Jamie Hoyland came to the Lane in the summer of 1990 with a good reputation. He was the son of a former Blade and had looked good in the third tier for Bury so there were some high hopes for him.
Hoyland stayed with us for 4 and a half seasons and did some good things occasionally (most notably scoring when we knocked Man Utd out of the cup; I also remember a superb header in 1991-2 against Palace, finishing a move he began) but mostly he was a bit invisible, despite playing in the centre of the park, and found it hard to hold down a place.
This started a 25 year run where almost every season we had someone in the Jamie Hoyland Black Hole, a central midfielder who we signed, often with a good reputation, who didn't really do much of anything. They usually didn't look bad, like, say Ian Hamilton or Jonathan Hunt could look bad, or as Monty could often look bad: he wasn't hiding at least. You just didn't really notice them.
The black hole occupants:
1990-94 Jamie Hoyland
1995 Paul Holland
(Gap when we had Gordon Cowans, amongst others)
1996-7 Nigel Spackman
1998-2002 Bobby Ford
(Gap for the Brown/McCall years)
2004-5 Paul Thirlwell
2005-6 Gary Flitcroft (mercifully brief spell)
2006-7 Mikel Leigertwood
2007-8 Lee Hendrie
2008-9 Brian "Fordy" Howard
2009-10 James Harper
2010-11 Leon "Emperor's New Clothes" Britton
(2011-12 didn't have a player like this in the middle, though Ryan Flynn hid out on the wing a lot)
2012-13 Barry Robson
2013-14 Stephen McGinn
2014-15 Louis Reed
2015-16 Dean Hammond
The Black Hole disappeared after Paul Coutts went on the transfer list.
If I had to pick the most anonymous season, I'd choose Dean Hammond and his unseen work in 2016, a season so colourless that Paul Coutts could play 32 games of what
Deadbat memorably called "neat and tidy nothingness" and was arguably more influential.

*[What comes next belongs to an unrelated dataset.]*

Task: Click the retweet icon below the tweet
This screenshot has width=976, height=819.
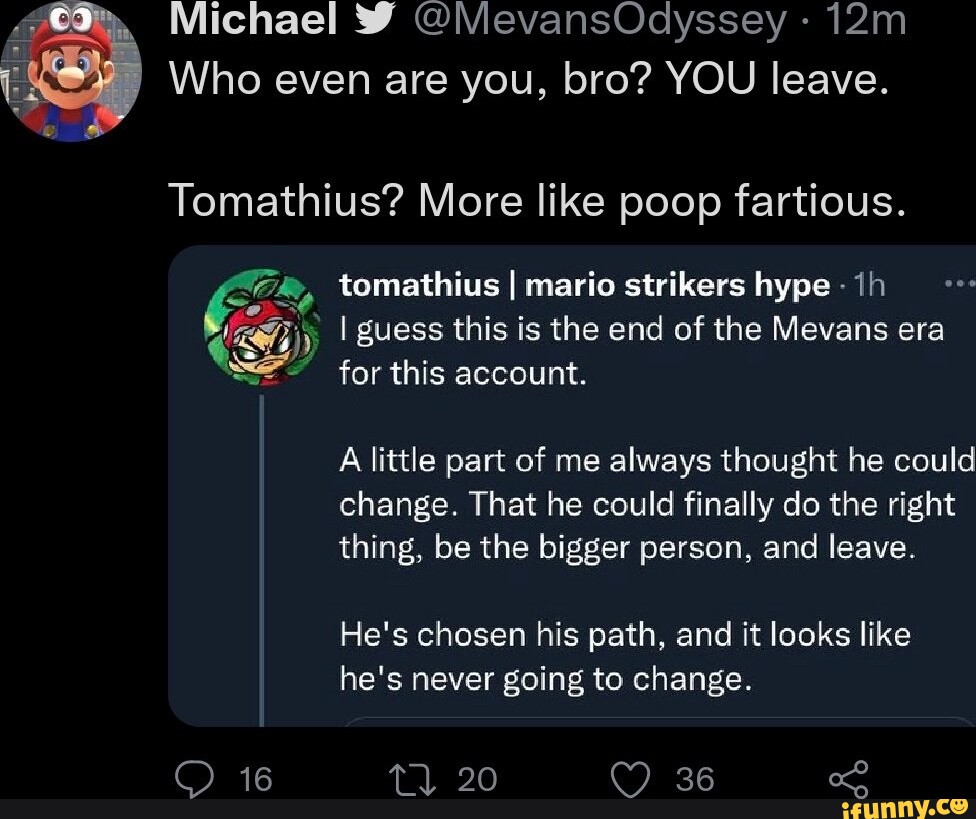Action: (410, 778)
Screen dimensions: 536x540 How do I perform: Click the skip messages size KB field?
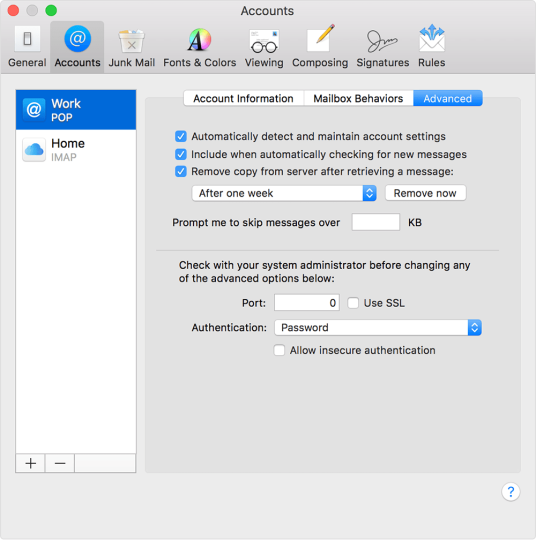tap(375, 222)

In second place I'd have Paul Thirlwell: 30 games and 1 goal, and zero memories of anything he did aside from score that goal.
Stephen McGinn takes third for his 30 league and 7 cup appearances in 2013-14. A memorable season for so many reasons, and yet I can't bring to mind a single thing he did.
It's tough to leave Bobby Ford out of the top 3 but he did pop up with the odd goal and he scored against the Pigs, so he has that going for him. It is not a coincidence we stopped being good when he signed and started being good again when he went.
Isn't it nice that we have midfielders who all do things? More evidence Wilder knows what he's doing.